The Raw 264.7 murine macrophage cell line was purchased from the American-Type Culture Collection (ATCC-TIB71). The cells were maintained in DMEM-HG medium supplemented with 10% fetal bovine serum, 100 U/mL of penicillin and 100 μg/mL of streptomycin, and sodium bicarbonate (2.2 g/L) in humidified atmosphere at 37 °C with 5% CO₂. Samples were prepared as described above and added (in 100 μL DMSO) at different concentrations (6.2–200 μg/mL). Medium blank, control drugs and cell growth controls were included to evaluate cell viability. The plates were incubated for 72 h at 37 °C with 5% CO₂. After incubation for the indicated time, the cells were washed, after which 10 μL of Resazurin reagent (2.0 mM) was added. They were further incubated at 37 °C for 3 h in a humidified incubator. The IC₅₀ values were assessed using a fluorometric reader (540 nm excitation, 590 nm emission) and Gen5 software. All assays were performed in triplicate.

4. Conclusions

The present study was initiated by the leishmanicidal activity observed in the extract of the bark of Trichilia adolfi, but came to focus on the characterization of limonoid-type metabolites.
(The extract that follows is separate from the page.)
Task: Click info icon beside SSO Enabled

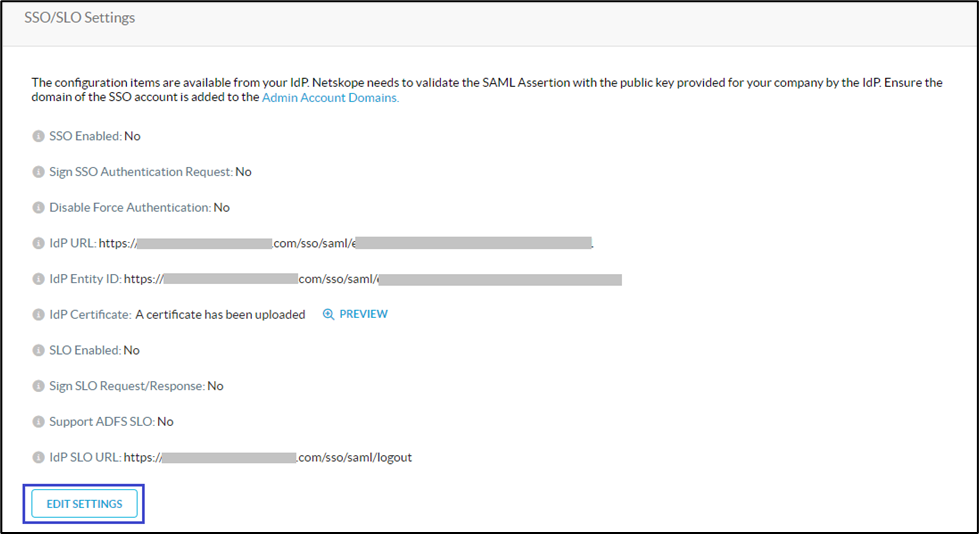Action: click(x=38, y=136)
The four new compounds trichilinones A-D (1–4), with five fused rings and related to the hortiolide-type limonoids, were isolated from the extract of the bark, and their structures were elucidated after an extensive spectroscopic analysis. This was essentially based on the elemental composition determined by high-resolution mass spectrometry, and 1D NMR as well as 2D NMR experiments. The cytotoxicity of the pure compounds was evaluated in vitro in cell cultures of murine macrophages (Raw 264.7), while the leishmanicidal properties were evaluated in the two leishmania-promastigote strains Leishmania amazoniensis and L. braziliensis. While all four compounds were found to be weakly cytotoxic, they lacked any leishmanicidal activity. It must therefore be assumed that other metabolites of the bark of Trichilia adolfi are responsible for this activity, or that it is due to a synergistic effect of the existing metabolites in the crude extract.